Mark Woods, assistant editor at basketball magazine MVP, told BBC Sport: "A lot of basketball's problems, like many other sports, stem from a lack of finance - getting sponsors on board, selling tickets for major events. That becomes much easier when you can associate yourselves with some kind of success.
"London 2012 is the biggest potential selling point the sport has ever had. The exposure that would come from being at London 2012 is seen as the catalyst that can raise the sport into a new level."
We've earned so much respect in Europe from other European powerhouses
Drew Sullivan, GB captain
Having first sought - and apparently seen - proof that the British teams will be competitive enough to compete on an Olympic stage, Fiba now wants to know what long-term investment the sport will receive after London 2012.
Fiba secretary general Patrick Baumann - one of the people involved with making the decision on Sunday -
recently told BBC Sport
: "I think [the British bid] doesn't look too bad but there's still a debate that needs to take place and a convincing story about what's going to happen the day after the Games finish.
"I personally want to see Britain competing at every tournament. This is a once-in-a-lifetime opportunity to make Team GB one of the powerhouses of world basketball if the right measures are put in place for the future development of the game."
To prove their commitment to developing the sport post-Games, GB Basketball launched "Towards 2016" - an initiative to nurture Britain's younger players and prepare them for the elite level in the run up to the 2016 Olympics.
Warwick Cann, head of performance at GB Basketball, said: "The new T16 coaching initiative is a call to order for governing bodies, clubs, schools and coaches to focus and develop better quality coaching and player development as part of a new and effective national coaching system."
Basketball is currently the only one of the 26 Olympic sports to be challenged by its world governing body to justify its participation at London 2012.
Should Fiba not grant GB Basketball automatic host spots, the teams will have to rely on qualification through European Championships by placing in the top two for the men and winning the tournament for the women; or through a specific qualification tournament in 2012.
GB women's team member Jo Leedham admits qualification without Fiba's help could prove difficult, after they failed even to qualify for the last Eurobasket in 2009.
"It's our first time there so it's going to be very tough for us.

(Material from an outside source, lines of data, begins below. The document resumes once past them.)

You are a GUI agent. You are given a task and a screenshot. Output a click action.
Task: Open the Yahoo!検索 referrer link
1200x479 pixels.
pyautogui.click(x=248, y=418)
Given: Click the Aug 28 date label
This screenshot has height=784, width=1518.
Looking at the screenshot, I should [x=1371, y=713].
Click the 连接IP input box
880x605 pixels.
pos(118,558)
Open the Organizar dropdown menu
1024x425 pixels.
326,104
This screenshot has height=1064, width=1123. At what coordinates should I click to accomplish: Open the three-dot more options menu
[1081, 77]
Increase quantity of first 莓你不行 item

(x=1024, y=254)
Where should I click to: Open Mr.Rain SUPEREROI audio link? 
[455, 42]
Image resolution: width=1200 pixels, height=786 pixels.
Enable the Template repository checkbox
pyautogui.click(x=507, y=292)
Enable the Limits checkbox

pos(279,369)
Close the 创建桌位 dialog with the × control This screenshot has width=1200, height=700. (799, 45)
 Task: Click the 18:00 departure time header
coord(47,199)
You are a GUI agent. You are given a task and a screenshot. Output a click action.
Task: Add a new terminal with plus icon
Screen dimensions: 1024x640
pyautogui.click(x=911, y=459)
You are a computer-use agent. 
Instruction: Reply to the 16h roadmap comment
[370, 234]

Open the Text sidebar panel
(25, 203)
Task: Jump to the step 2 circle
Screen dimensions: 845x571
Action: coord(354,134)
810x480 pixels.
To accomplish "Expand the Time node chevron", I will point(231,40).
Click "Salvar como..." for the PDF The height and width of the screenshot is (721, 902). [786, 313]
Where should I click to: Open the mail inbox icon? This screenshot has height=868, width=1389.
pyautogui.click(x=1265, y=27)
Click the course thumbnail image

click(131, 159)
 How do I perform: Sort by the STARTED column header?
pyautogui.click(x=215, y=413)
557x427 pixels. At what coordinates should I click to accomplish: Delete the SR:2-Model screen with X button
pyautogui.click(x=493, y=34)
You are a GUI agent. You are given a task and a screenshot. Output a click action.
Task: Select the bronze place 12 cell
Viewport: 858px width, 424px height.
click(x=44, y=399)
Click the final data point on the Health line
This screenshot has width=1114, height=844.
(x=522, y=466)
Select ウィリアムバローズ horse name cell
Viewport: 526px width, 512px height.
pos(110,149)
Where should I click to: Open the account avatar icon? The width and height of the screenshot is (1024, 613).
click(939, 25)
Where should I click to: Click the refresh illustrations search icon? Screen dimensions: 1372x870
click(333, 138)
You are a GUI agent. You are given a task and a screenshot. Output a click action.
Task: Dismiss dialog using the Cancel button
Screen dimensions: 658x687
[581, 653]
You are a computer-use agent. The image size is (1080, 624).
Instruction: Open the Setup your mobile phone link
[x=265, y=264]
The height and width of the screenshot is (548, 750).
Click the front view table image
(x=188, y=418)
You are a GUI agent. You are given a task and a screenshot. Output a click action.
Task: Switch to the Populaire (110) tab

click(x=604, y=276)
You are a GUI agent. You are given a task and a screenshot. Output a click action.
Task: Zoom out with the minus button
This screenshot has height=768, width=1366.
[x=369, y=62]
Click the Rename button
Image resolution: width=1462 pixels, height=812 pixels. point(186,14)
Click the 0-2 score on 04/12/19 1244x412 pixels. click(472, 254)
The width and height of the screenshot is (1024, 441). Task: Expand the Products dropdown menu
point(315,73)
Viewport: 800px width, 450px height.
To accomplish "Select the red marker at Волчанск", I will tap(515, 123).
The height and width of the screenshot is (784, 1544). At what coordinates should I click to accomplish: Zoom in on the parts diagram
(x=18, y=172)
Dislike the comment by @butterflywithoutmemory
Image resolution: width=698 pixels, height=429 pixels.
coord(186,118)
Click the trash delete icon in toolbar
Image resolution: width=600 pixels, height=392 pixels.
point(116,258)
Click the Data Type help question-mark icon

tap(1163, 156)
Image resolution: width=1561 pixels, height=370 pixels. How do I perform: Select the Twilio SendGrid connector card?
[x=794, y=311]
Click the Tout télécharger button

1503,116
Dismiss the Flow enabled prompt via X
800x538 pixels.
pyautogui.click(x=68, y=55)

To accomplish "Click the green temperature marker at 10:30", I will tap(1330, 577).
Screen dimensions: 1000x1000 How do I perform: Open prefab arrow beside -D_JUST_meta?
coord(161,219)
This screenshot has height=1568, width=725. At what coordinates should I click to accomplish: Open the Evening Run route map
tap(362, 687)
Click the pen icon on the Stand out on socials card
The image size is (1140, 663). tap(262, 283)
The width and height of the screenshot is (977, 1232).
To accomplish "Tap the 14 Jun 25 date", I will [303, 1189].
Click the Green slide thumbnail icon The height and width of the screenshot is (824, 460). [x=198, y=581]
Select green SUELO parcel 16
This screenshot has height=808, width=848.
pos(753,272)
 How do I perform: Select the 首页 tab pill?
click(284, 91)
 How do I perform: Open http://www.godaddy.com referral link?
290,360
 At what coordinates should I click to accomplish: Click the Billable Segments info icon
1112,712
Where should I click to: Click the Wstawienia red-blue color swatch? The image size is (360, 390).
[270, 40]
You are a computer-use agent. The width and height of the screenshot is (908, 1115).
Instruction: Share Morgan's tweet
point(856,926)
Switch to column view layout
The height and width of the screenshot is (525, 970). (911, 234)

Europe has got a lot of great players and teams," she said.
The men's team, in contrast, has made significant progress in recent years with winning promotion to Europe's top division and reaching two successive EuroBasket competitions in 2009 and 2011, although the team failed to get out of the
group stages two years ago
Sullivan feels this demonstrates British basketball's potential as an emerging force.
"In such a short period of time we've earned so much respect in Europe from other European powerhouses," he said.
"Players and coaches alike talk about us with a lot of respect with the understanding that if they don't come and play against us with their A-game, there's a chance they will lose."
GB Basketball's chairman Bill McInnes - a former Scotland and Great Britain team captain - is charged with presenting the bid to Fiba.
Asked about GB's chances at London 2012, he said: "Realistically, on the men's side there has been a suggestion that we can compete for a bronze medal."
"The women may have a tougher time but another year to go with increasing talent pools gives us every reason to be optimistic of having a good Games in both the women's and men's events."